ACTIVITY: Begin at the line containing "października (1391, 1091)" in the entries below and end at the line containing "nieprzysiadalność, tramwaj 35"; transcribe that range exactly and nothing outside it.

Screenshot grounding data
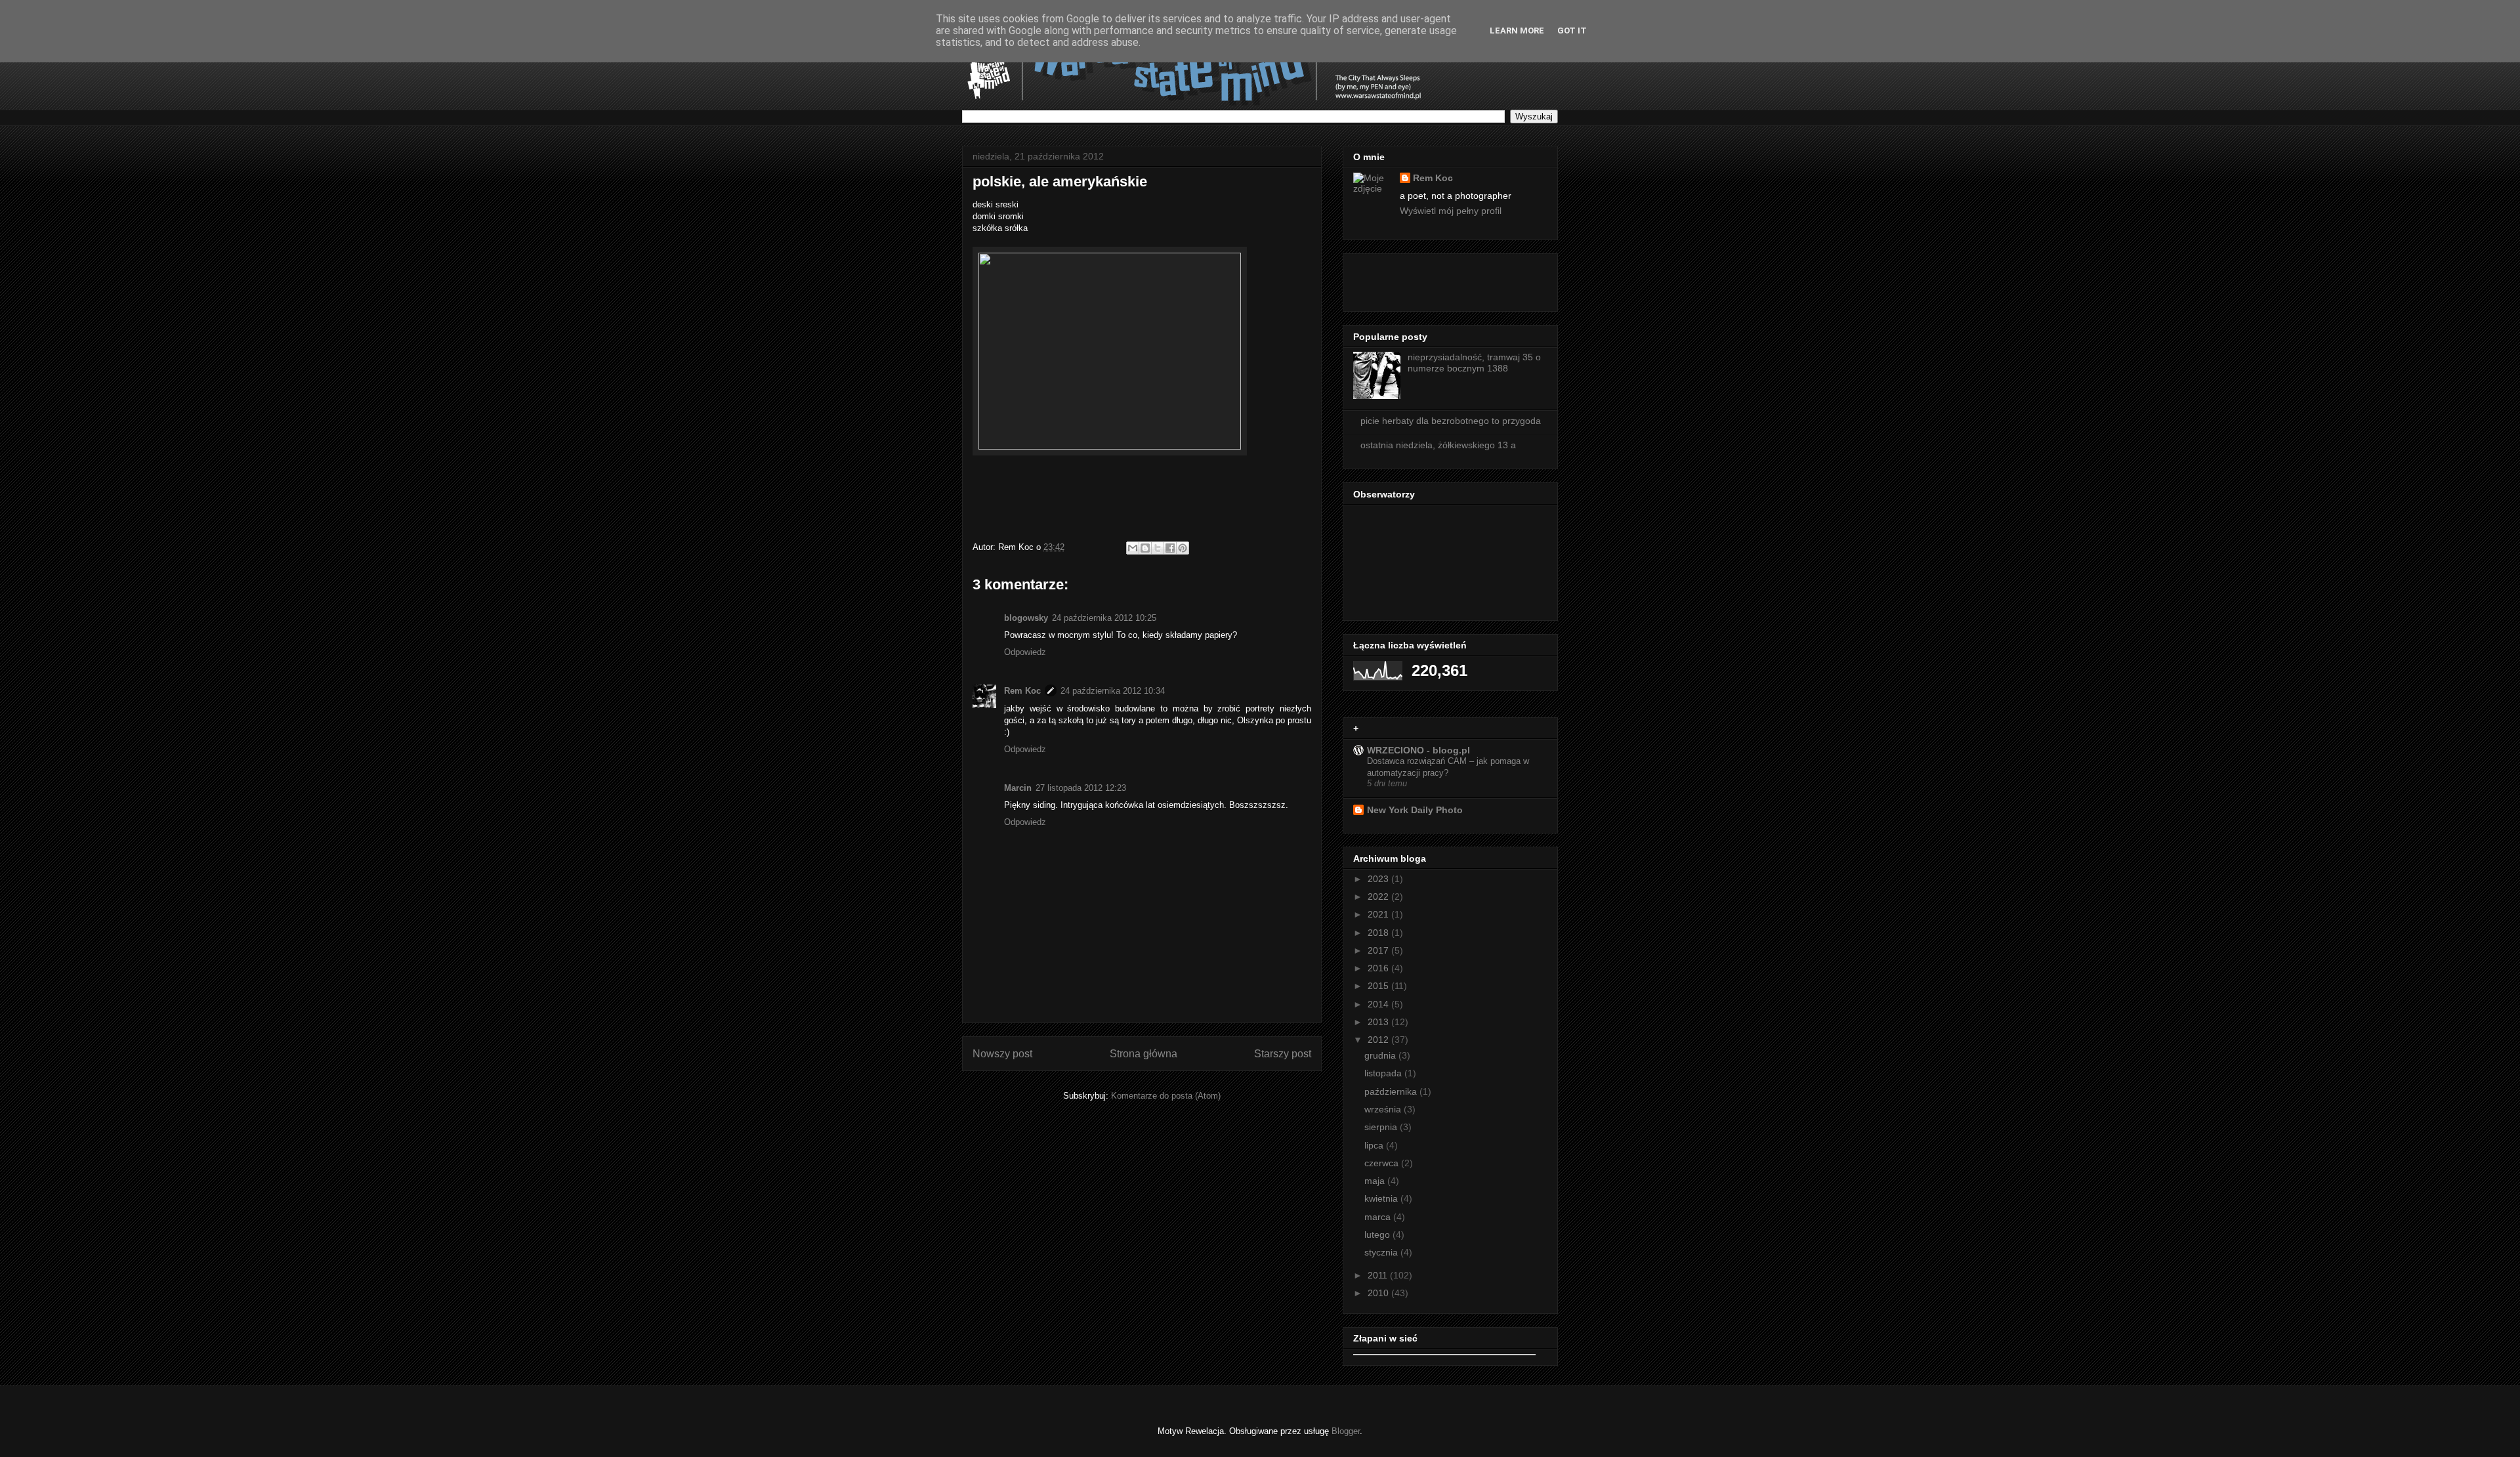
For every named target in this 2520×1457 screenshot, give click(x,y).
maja (1375, 1180)
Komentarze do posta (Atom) (1166, 1096)
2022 (1379, 896)
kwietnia (1382, 1198)
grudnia (1381, 1055)
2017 (1379, 950)
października (1391, 1091)
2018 (1379, 932)
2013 (1379, 1022)
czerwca (1382, 1163)
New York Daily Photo (1415, 810)
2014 (1379, 1004)
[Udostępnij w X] (1157, 548)
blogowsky (1026, 618)
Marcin (1018, 788)
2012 (1379, 1039)
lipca (1375, 1145)
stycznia (1382, 1252)
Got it (1572, 30)
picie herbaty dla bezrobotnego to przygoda (1450, 420)
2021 (1379, 914)
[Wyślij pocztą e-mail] (1132, 548)
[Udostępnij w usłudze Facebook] (1170, 548)
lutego (1378, 1234)
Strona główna (1143, 1053)
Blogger (1346, 1431)
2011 (1379, 1275)
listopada (1384, 1073)
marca (1378, 1217)
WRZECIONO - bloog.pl (1418, 750)
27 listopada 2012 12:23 (1081, 788)
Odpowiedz (1025, 652)
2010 (1379, 1293)
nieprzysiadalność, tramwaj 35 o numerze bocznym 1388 (1474, 362)
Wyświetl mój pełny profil (1451, 210)
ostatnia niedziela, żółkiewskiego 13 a (1438, 445)
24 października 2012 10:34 (1112, 691)
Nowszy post (1002, 1053)
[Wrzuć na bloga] (1145, 548)
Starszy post (1282, 1053)
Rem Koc (1022, 691)
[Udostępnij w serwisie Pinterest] (1182, 548)
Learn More (1517, 30)
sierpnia (1382, 1127)
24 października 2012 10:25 (1104, 618)
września (1384, 1109)
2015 (1379, 986)
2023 (1379, 879)
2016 (1379, 968)
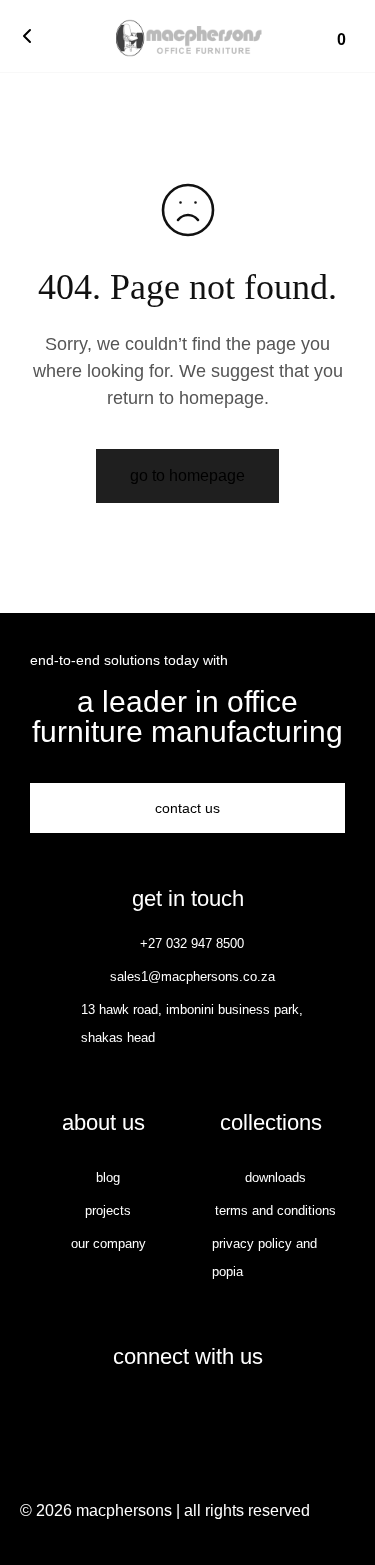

TASK SOLUTION:
października (1391, 1091)
2018 (1379, 932)
2013 (1379, 1022)
czerwca (1382, 1163)
New York Daily Photo (1415, 810)
2014 (1379, 1004)
[Udostępnij w X] (1157, 548)
blogowsky (1026, 618)
Marcin (1018, 788)
2012 (1379, 1039)
lipca (1375, 1145)
stycznia (1382, 1252)
Got it (1572, 30)
picie herbaty dla bezrobotnego to przygoda (1450, 420)
2021 (1379, 914)
[Wyślij pocztą e-mail] (1132, 548)
[Udostępnij w usłudze Facebook] (1170, 548)
lutego (1378, 1234)
Strona główna (1143, 1053)
Blogger (1346, 1431)
2011 (1379, 1275)
listopada (1384, 1073)
marca (1378, 1217)
WRZECIONO - bloog.pl (1418, 750)
27 listopada 2012 12:23 (1081, 788)
Odpowiedz (1025, 652)
2010 (1379, 1293)
nieprzysiadalność, tramwaj 35 o numerze bocznym 1388 (1474, 362)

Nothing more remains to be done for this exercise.